Illinois Central also has launched an internal investigation into the crash.

Regional safety director Chris Lanning disputed claims that his company received several complaints about the driver since September. But he said the driver was monitored in October after a call from the school district.

“I can confirm we received one phone call from the Sandwich school district in October regarding complaints of the driver falling asleep, and we immediately investigated whether those concerns were valid,” Lanning said. “We informed the driver he would be driving a bus equipped with a camera so we could monitor him for several days. We found no evidence of him falling asleep on the route so we contacted the district and informed them that we felt there were no immediate safety concerns with the driver. Since then we have never received a phone call in regard to this driver.”

Sandwich Unit District 430 Superintendent Rick Schmitt said the district was unaware of any complaints about the driver until Friday's accident.

“Unfortunately, we didn't even know these concerns existed until Friday when we were calling our students' parents to tell them what happened,” Schmitt said. “It was at that time that the parents were telling us about their previous complaints regarding the driver.
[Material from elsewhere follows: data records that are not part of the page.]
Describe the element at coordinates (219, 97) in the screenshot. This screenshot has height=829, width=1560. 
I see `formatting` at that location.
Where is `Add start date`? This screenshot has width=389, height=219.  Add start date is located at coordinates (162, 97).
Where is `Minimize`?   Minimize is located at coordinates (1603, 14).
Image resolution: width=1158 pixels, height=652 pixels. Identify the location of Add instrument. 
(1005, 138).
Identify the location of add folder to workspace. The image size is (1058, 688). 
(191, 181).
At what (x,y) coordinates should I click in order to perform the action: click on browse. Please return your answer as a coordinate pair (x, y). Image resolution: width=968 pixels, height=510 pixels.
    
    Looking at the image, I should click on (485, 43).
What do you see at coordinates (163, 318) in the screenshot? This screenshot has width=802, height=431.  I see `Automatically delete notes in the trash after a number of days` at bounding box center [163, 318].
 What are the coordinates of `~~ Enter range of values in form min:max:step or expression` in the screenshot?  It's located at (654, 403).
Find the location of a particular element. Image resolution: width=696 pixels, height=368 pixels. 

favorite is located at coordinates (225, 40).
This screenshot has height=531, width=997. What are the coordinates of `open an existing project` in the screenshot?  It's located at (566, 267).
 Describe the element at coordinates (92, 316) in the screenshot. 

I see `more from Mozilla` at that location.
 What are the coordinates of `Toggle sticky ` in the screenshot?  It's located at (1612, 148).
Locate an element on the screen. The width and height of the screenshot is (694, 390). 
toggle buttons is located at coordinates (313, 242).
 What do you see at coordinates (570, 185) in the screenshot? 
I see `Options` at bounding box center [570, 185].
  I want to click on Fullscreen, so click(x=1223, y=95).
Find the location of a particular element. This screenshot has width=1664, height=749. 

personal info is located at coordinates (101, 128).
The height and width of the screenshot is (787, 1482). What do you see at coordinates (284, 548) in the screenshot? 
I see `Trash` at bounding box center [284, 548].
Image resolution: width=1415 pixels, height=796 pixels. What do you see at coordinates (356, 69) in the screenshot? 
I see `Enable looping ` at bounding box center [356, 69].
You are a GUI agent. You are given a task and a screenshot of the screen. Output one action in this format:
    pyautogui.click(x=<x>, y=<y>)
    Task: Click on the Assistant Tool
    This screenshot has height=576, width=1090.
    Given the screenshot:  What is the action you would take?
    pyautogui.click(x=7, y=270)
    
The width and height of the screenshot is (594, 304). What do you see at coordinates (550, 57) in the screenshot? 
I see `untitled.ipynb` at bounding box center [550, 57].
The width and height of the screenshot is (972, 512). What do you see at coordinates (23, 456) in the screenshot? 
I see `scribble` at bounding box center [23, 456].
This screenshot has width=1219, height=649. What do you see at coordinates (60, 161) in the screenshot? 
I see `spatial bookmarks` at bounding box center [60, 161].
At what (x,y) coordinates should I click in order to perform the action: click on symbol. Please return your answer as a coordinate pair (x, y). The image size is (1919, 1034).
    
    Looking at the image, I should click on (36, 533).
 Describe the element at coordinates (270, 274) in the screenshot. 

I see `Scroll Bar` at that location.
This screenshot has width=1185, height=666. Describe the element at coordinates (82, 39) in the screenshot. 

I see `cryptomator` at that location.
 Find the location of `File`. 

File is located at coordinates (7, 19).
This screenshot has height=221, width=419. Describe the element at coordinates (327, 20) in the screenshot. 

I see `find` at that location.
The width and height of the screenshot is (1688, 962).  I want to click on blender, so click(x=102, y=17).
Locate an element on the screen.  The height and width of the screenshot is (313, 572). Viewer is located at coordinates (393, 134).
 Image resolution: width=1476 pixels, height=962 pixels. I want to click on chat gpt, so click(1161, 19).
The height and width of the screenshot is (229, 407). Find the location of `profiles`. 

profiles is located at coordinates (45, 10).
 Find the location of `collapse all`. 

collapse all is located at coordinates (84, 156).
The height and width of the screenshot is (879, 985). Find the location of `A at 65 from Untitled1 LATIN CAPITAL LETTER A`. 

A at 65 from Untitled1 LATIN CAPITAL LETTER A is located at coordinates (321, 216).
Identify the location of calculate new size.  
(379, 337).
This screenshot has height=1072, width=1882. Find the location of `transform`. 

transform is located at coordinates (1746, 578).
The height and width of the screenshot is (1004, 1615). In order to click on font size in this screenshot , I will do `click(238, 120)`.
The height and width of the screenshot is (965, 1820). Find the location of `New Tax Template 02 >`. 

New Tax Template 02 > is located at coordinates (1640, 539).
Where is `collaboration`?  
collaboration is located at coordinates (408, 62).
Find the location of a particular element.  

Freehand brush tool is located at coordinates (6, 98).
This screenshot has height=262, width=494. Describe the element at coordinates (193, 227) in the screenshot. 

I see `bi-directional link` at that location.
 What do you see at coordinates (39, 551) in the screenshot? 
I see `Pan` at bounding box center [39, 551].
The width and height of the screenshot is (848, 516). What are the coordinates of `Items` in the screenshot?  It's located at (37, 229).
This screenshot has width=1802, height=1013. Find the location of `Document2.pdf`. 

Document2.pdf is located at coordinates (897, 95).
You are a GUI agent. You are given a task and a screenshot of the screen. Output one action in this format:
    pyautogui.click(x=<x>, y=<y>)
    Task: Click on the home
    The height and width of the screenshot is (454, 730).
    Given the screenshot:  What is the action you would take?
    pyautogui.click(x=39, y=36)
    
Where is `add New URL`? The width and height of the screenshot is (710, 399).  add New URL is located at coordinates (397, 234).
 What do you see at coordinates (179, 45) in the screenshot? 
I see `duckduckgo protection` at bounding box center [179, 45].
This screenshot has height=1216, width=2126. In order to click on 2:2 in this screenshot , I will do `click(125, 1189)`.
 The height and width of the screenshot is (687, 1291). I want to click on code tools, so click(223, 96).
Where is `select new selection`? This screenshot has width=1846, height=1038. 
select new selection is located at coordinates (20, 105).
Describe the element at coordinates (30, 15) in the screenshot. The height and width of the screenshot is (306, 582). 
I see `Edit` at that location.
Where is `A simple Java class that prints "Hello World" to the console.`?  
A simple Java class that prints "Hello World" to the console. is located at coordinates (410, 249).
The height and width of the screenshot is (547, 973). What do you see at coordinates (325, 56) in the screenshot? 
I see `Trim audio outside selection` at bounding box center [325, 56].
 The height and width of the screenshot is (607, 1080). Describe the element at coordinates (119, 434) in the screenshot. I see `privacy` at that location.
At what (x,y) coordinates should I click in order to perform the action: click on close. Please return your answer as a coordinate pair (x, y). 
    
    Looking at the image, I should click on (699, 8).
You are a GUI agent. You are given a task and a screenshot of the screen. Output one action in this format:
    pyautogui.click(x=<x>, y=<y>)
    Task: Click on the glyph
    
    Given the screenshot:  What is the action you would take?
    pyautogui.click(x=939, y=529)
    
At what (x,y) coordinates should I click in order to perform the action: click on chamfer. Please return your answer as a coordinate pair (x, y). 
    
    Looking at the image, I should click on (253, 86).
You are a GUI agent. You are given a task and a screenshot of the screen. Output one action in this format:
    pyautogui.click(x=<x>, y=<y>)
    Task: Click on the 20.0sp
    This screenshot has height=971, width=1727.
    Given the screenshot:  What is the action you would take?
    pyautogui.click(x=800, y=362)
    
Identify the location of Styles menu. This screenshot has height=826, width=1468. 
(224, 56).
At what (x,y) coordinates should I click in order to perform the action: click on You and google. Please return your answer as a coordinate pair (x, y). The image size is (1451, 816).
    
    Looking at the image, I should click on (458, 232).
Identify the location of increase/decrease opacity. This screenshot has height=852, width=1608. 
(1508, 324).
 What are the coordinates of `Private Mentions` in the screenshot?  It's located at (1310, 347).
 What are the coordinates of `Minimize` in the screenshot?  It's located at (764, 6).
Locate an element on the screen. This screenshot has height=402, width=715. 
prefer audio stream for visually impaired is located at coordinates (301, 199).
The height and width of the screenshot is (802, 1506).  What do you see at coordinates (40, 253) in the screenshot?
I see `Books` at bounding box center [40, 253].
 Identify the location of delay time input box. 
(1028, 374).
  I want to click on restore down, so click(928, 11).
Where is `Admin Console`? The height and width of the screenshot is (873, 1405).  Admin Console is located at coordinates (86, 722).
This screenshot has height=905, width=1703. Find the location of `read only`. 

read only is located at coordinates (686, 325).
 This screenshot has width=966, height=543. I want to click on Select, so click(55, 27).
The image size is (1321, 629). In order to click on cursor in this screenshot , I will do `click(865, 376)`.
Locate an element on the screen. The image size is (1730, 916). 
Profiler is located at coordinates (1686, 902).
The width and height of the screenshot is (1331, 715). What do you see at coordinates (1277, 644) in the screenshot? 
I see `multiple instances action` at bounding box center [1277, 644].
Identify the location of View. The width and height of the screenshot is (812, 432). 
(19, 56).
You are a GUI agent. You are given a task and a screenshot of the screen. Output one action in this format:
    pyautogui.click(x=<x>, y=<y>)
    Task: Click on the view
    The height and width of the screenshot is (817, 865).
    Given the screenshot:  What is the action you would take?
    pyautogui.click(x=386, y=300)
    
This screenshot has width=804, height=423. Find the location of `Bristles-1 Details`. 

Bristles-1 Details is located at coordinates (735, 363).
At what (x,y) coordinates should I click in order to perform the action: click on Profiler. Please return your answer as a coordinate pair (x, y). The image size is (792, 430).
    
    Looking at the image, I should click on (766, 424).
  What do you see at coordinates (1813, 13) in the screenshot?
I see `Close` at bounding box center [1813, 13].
We certainly wish we would have known those concerns earlier so we could have possibly intervened.“

Officials at Little Friends, Inc., the operator of the two Naperville schools where the students were being taken, Krejci Academy and Mansion High School, said they were made aware of complaints against the driver and did attempt to intervene. But their efforts were limited because Little Friends is not associated with Illinois Central and did not contract the bus service for the students.

“It is my understanding different families have complained about the driver in recent months,” Chief Operating Officer Kristi Landorf said. “We support those families and made a call to Illinois Central on their behalf, but that's all we can do because we did not hire that bus company to work for us.”

Van Tilburg said it hurts knowing her calls and others were ignored. She now wishes she had been more persistent.

“Am I shocked this happened? No. I'm shocked he was still driving at that point,” she said. ”I regret this now but I kind of gave up fighting this because no one was listening. And that hurts my heart knowing all of those little kids, some who I baby-sit, could have been more seriously hurt or worse.”